**** Extracto del documento ****

De pequeña, en el kinder, hubo un niño japonés, llamado Jico, que cada que tenía oportunidad de pegarme, lo hacía. Cuenta la leyenda que, como capítulo de La Rosa de Guadalupe, el niño era maltratado en su casa y por eso era agresivo. ¡Pero yo no tenía la culpa!
Los años pasaron y llegué a primaria, en donde conocí a mi acérrima enemiga, en ese entonces así la llamaba, aunque desconocía el significado de esas palabras. María Cajigas y yo (así es, aún recuerdo su nombre) simplemente no podíamos estar en el mismo patio de recreo y la guerra comenzó.
En una ocasión María agarró mi lonchera (una muy coqueta por cierto), y la utilizó como balón de fútbol, mi lado materialista fluyó, lo Cruz se me subió a la cabeza y por primera vez sentí una ola de nervios hirviendo que me recorrían todo el cuerpo (no es exageración, cuando me enojo así siento), y es que ¿cómo "María Caquitas" (apodo que muy astutamente le puse) podía atreverse a ensuciar así mi amada lonchera?, "¡ahhh no! esto no se queda así" y mi mente maquiavélica se puso en práctica.
Si Mariquita (otro de mis astutos apodos) se atrevió a tal agresión, mi contragolpe tenía que ser fenomenal. Por lo que tardé todo el día en estructurarlo, en imaginar qué podía molestarle tanto, como a mí mi lonchera adorada (y es que, al parecer no era tan hábil con los planes bélicos, tanto como con los apodos). Después de unas arduas horas de quemarme las pestañas, la luz llegó a mí, sólo tenía que esperar el momento indicado para ejecutar mi plan.
El timbre para salir sonó, y cual aficionado de fútbol en el ángel de la independencia después del triunfo de la selección, salimos despavoridos al patio de recreo, a jugar mientras llegaban por nosotros. Mientras María (ya no pude pensar en otro astuto apodo porque mis esfuerzos se fueron en el plan de contraataque) jugaba en el patio, yo me escabullí en el salón en donde guardábamos las mochilas y loncheras, tomé la de ella y me dirigí al patio, asegurándome de que María me viera. En cuanto ella notó que tenía secuestrada su lonchera, la persecución comenzó.
Mientras corría por el patio con mi rehén entre las manos, esquivando multitudes y buscando un camino libre de maestras, mi mente iba a mil revoluciones por minuto, pensando en las posibles variantes de mi plan. Existía la posibilidad de que me tropezará (nunca he sido muy hábil para correr) y que María me alcanzara, y entonces sí, sería vencida en esta guerra; o peor aún, podía ser interceptada por alguna maestra que impidiera la ejecución de mi plan y no sólo no me llevaría la satisfacción de mi pequeña venganza, sino que además tendría que disculparme por las intenciones de un plan fallido.
Mis pensamientos se vieron interrumpidos por un rayito de luz, visualicé mi meta a lo lejos, mientras me acercaba iba abriendo poco a poco el cierre de la lonchera, y cuando por fin estuve lo suficientemente cerca del objetivo, metí la mano a ésta y comencé a sacar los tupperwares que había en su interior. El primero salió con dificultad, lo tomé cual proyectil, apunté hacia el objetivo, lo aventé con todas mis fuerzas y como Quarterback, esperé a que el balón llegara a su meta sin ser interceptado.

****

Qué debes hacer: Por favor, transcribe del extracto el fragmento que va de "De pequeña, en" a "tenía la culpa!", ambos incluidos.

**** Conjunto de datos ****

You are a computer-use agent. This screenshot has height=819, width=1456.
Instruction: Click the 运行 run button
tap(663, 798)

****
**** Conjunto de datos ****

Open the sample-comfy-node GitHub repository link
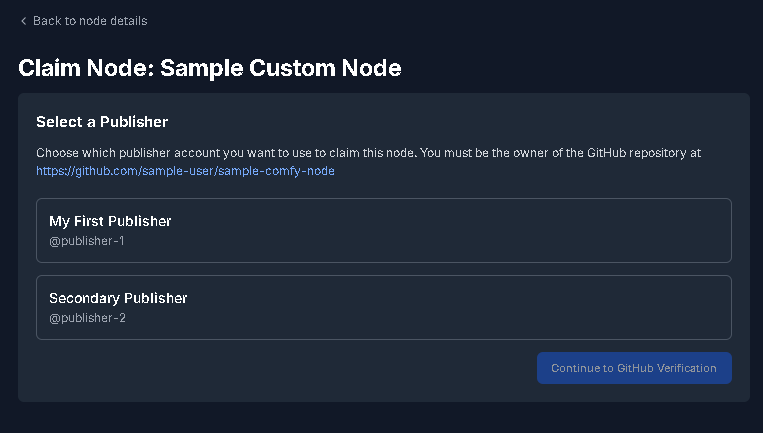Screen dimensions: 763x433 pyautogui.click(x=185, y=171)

****
**** Conjunto de datos ****

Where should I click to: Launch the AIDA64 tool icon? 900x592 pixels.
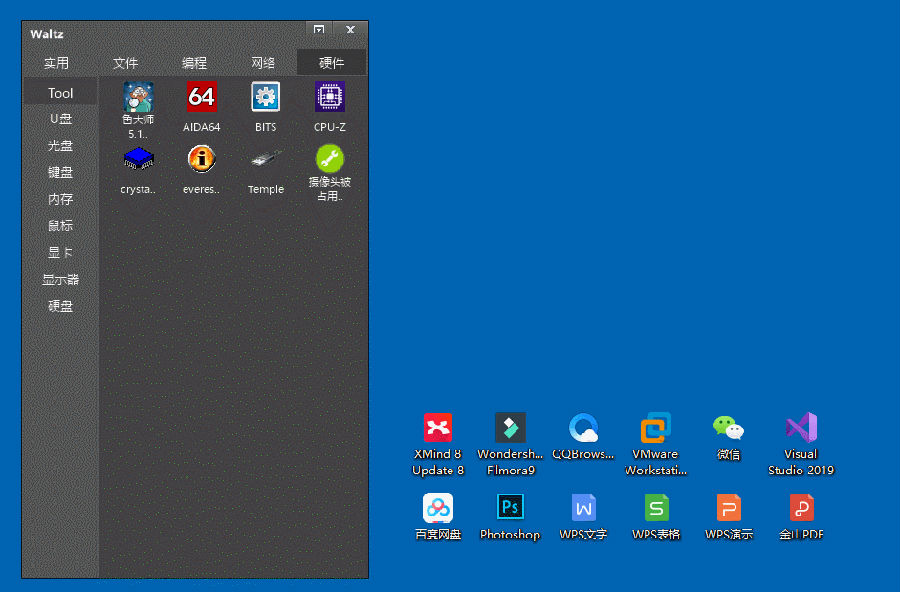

****

Solución del ejercicio:
De pequeña, en el kinder, hubo un niño japonés, llamado Jico, que cada que tenía oportunidad de pegarme, lo hacía. Cuenta la leyenda que, como capítulo de La Rosa de Guadalupe, el niño era maltratado en su casa y por eso era agresivo. ¡Pero yo no tenía la culpa!